By Scott Tibbs, February 6, 2019

In Georgia, a SWAT team raided a home where a suspect was thought to be. He was not there, and neither were any drugs, yet the heavily armed team staged a commando raid anyway. The raid gained international attention when a flash bang grenade was tossed into a baby's crib and detonated, severely burning and maiming the baby. This is just one of many outrages, including a 92-year-old woman named Kathryn Johnston gunned down in her own home by police on the word of an informant.

If that outrages you, then you ought to be outraged by the obscene tactics used to arrest Roger Stone. The FBI sent its tactical response team with over a dozen agents wielding M4 rifles along with armored vehicles to arrest a 66 year old man who never posed any threat of violence to them or the general public. If you are cheering and laughing because an associate of President Trump was hauled in with such a ridiculous show of force, then you do not care about police militarization, excessive force, or police brutality.

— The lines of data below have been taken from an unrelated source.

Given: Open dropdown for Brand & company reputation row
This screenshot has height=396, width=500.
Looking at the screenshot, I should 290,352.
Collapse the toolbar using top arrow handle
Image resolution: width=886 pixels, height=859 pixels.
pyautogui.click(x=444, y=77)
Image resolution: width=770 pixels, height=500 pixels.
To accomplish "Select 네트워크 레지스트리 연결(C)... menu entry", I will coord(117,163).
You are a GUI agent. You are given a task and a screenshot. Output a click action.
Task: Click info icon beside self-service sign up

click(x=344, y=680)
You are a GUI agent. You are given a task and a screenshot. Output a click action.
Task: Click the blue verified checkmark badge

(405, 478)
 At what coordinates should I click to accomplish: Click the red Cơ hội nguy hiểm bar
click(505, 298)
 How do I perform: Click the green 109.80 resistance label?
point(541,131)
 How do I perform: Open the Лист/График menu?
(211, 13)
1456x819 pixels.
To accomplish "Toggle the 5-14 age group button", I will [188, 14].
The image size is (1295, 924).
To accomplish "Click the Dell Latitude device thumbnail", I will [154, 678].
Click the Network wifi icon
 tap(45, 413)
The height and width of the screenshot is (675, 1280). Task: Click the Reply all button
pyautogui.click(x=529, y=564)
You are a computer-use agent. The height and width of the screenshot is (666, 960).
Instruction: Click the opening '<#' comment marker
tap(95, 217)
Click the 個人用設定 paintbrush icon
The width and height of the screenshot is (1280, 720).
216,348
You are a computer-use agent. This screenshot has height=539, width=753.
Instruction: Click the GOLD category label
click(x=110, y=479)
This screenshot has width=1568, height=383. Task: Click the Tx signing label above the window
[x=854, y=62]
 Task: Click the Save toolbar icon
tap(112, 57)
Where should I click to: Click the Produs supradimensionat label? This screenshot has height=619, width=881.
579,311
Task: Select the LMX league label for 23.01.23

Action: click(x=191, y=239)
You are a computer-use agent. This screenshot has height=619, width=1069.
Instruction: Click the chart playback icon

Some Republicans, long reflexive defenders of the police, are starting to come around on aggressive police tactics, especially SWAT raids. It is unfortunate that loyalty to Donald Trump is what prompted the critical thinking, but any progress is better than no progress at all. But some Democrats, driven by Trump Derangement Syndrome, have suddenly decided that such raids are a good thing. The same people who advocated for Black Lives Matter now cheer the very same overly aggressive tactics that they condemned five minutes earlier. It is a shameful and repugnant display.

We are living in a dangerous time. We should not tolerate this kind of a "show of force" absent a legitimate threat of violence. Law enforcement needs to be restrained and ordered to use the minimum force necessary to get the job done. There is a place for SWAT, of course, but it is vastly overused. The vast majority of SWAT raids are for drug possession, often on racial minorities. While Stone has political allies and a high profile case, a poor black person does not. They are the ones who suffer most when aggressive police tactics are commonplace.